Stored items from a collection
━━━━━━━━━━━━━━━━━━━━━━━━━━━━━━
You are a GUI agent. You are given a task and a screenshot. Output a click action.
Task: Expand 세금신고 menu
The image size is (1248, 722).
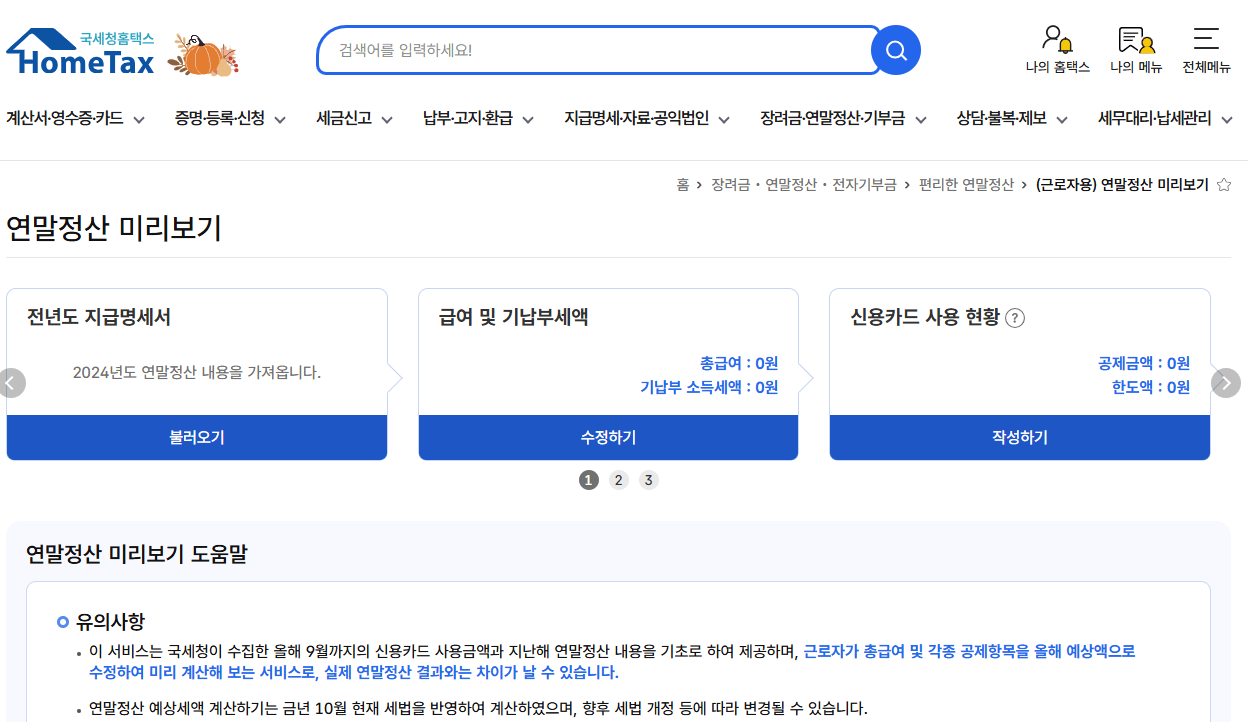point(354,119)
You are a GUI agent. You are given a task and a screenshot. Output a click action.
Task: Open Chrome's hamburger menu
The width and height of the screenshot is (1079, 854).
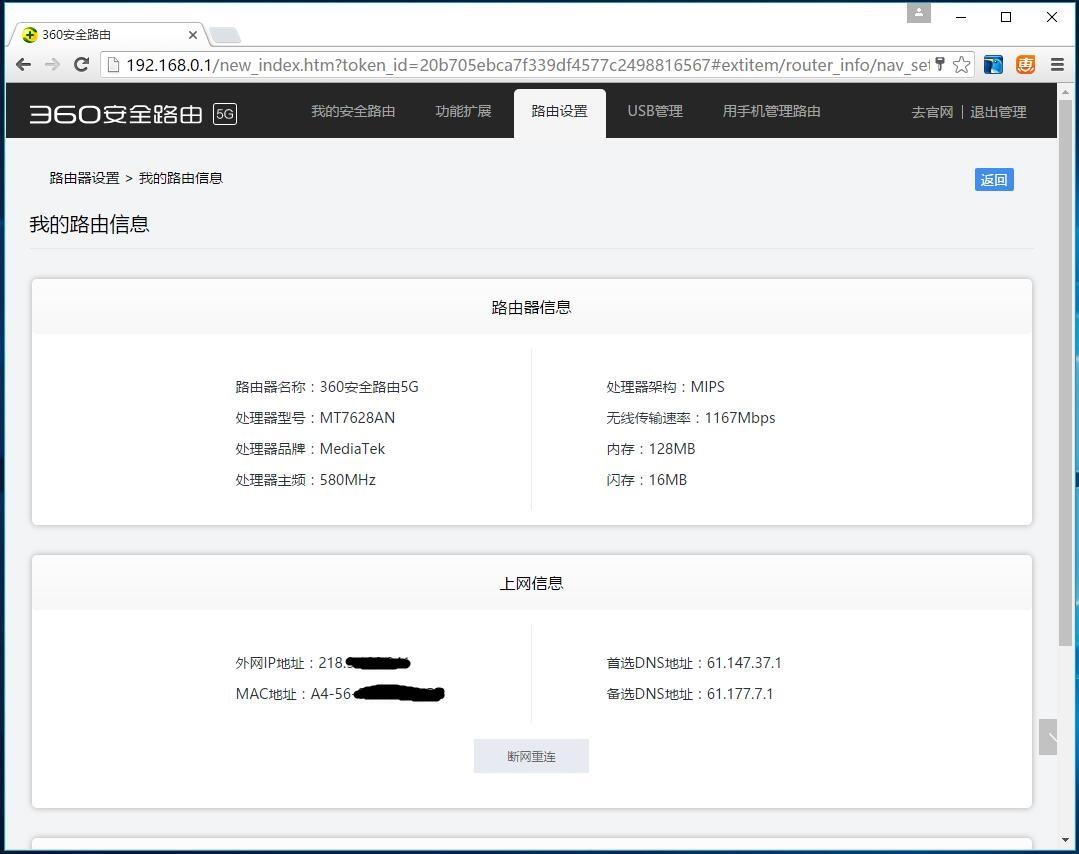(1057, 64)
━━━━━━━━━━━━━━━━━━━━━━━━━━━━━━
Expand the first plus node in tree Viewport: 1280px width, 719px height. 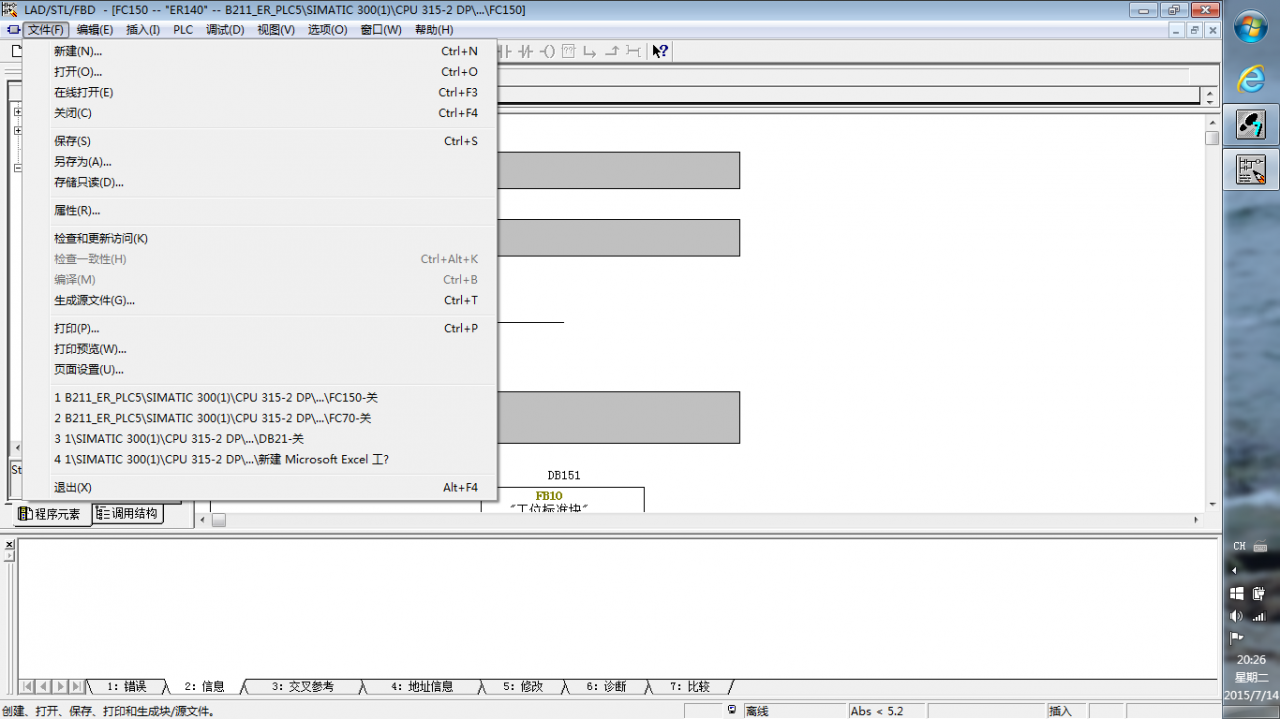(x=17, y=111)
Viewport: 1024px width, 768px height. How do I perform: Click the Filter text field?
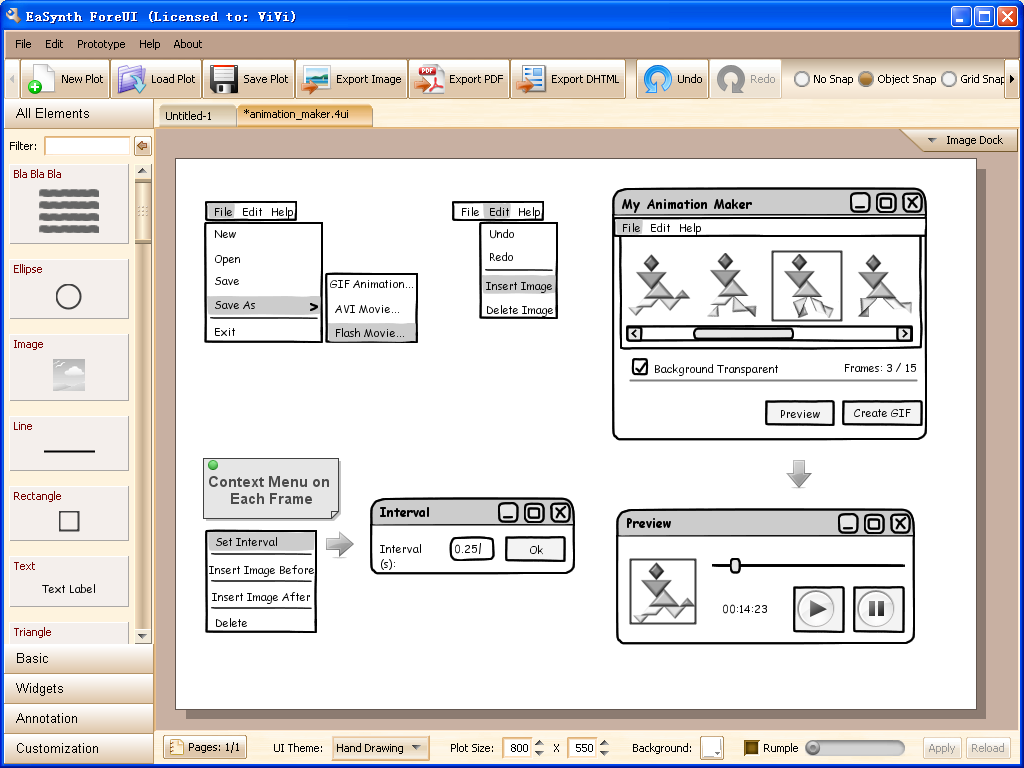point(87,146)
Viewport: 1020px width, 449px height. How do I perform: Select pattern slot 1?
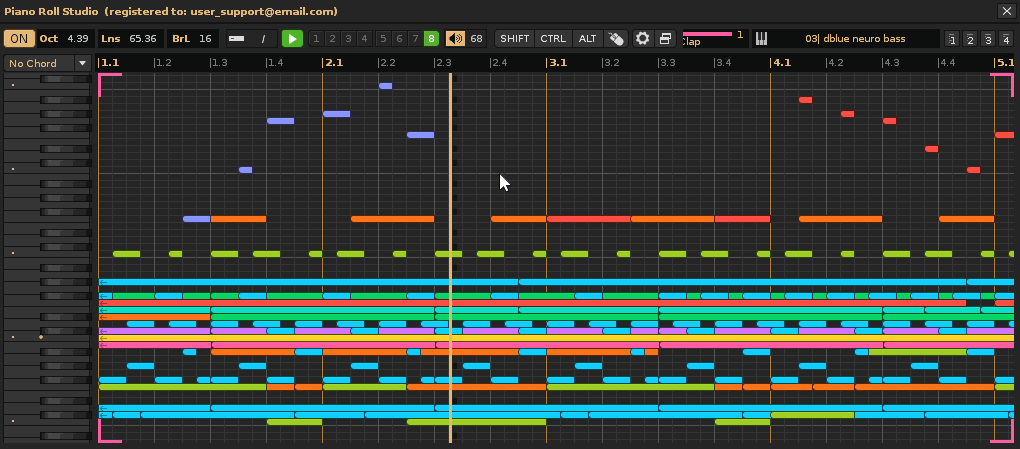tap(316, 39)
━━━━━━━━━━━━━━━━━━━━━━━━━━━━━━
:: EXERCISE INSTRUCTIONS ::
In the records above, find the lines holding "menu". Copy each one.

:: SOLUTION FOR THIS EXERCISE ::
Task: Expand 세금신고 menu
Task: Open Chrome's hamburger menu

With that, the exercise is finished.